Latent Growth Curve Model: covariates and differences between growth & sem functions

482 views

Skip to first unread message

May

unread,

Jul 23, 2021, 2:23:38 AM7/23/21

to lavaan

Dear Lavaan community,

I am working on building a latent growth curve model of depressive symptoms (continuous) across 4 time points (unequal spacing) during adolescence. I am testing a no-growth model, a linear model, and a quadratic model. The quadratic model had the best fit. I then needed to add multiple time-invariant and time-varying covariates to the model.

When I ran the model without covariates, the results made sense base on previous research and the means in my dataset (i.e., linear slope is significant and positive, quadratic slope is significant and negative). However, when I added the covariates, although I am getting fine fit indices, the results don't make sense anymore, both slopes are not significant and their signs are opposite. This lead me to think that perhaps the way I am specifying my model is incorrect (see syntax below).

mod6<-'

# factor loadings

mfq_i=~ 1*mfq10 + 1*mfq16 + 1*mfq17 + 1*mfq23

mfq_s=~ 0*mfq10 + 0.603*mfq16 + 0.719*mfq17 + 1.224*mfq23

mfq_q=~ 0*mfq10 + 3.636*mfq16 + 5.170*mfq17 + 14.982*mfq23

# time-invariant covariates

mfq_i~sex+spar+educ2

mfq_s~sex+spar+educ2+tannerph

mfq_q~sex+spar+educ2+tannerph

# time-varying covariates

mfq10~fmi9+crp9+meds9

mfq16~fmi15+crp15+meds15+ageq16+oc15+smok15+drink15

mfq17~fmi17+crp17+meds17+ageq17+oc17+smok17+drink17

mfq23~fmi24+crp24+meds24+ageq23+smok24+drink24

fit6<-growth(mod6,data=mydata, estimator='MLR', missing="FIML.x")

summary(fit6, fit.measures=TRUE, standardized=TRUE)

In this syntax I am using the growth() function and I followed the syntax from the lavaan tutorial. I noticed that using this function, it sets the means of the manifest variables to zero, but freely estimates their variance. It is also giving the covariance between the factors.

_EXERCISE GOAL_
Answer these about the lavaan forum post:
1. Across how many time points is the depressive symptoms model built?
2. Which of the tested models had the best fit?
3. What does the growth() function set the means of the manifest variables to?

_THE DATA_
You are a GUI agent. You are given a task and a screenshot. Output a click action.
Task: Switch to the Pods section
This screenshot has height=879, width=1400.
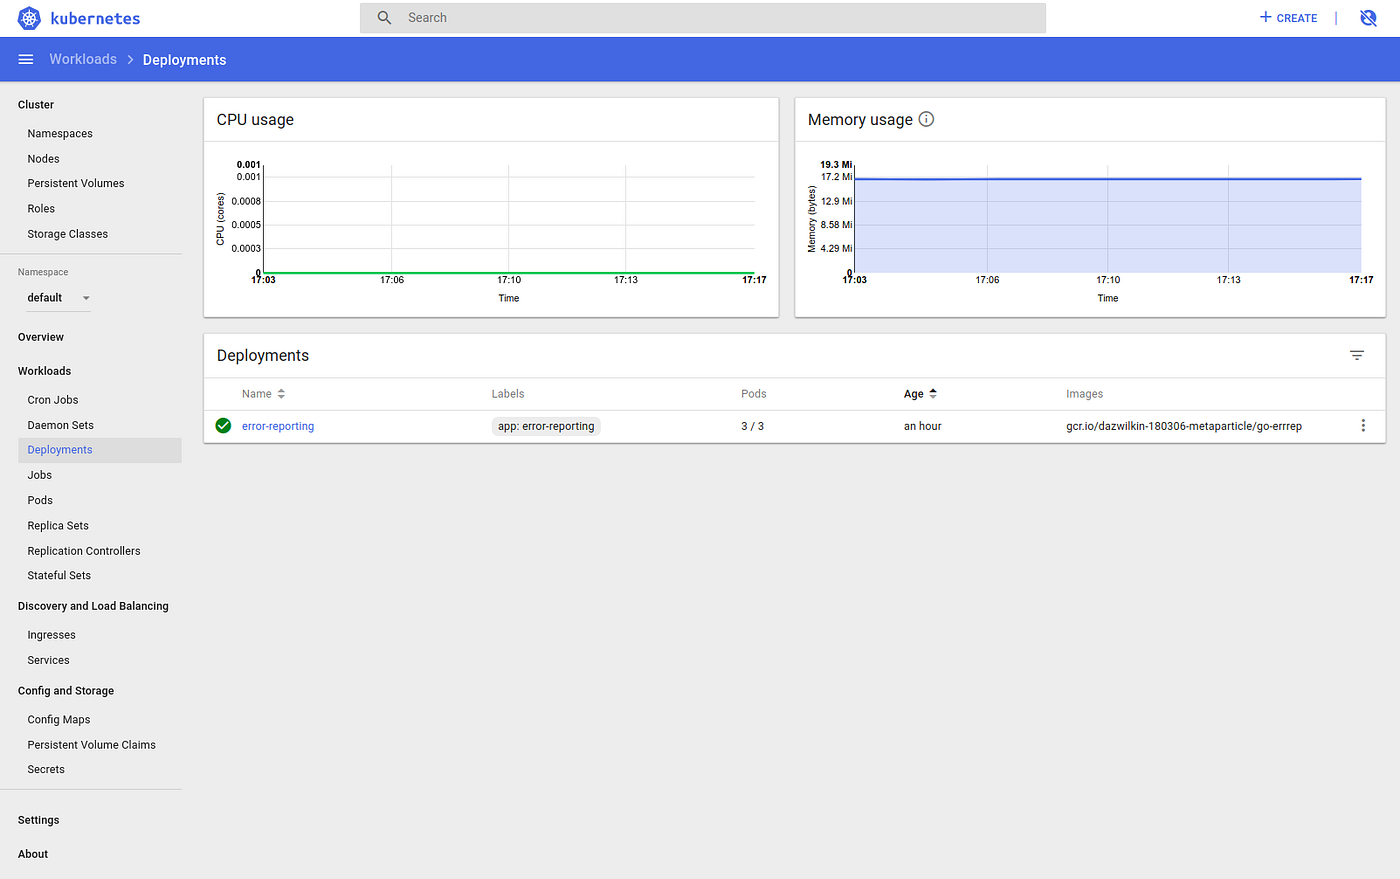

_TASK ANSWER_
1. Four
2. The quadratic model
3. Zero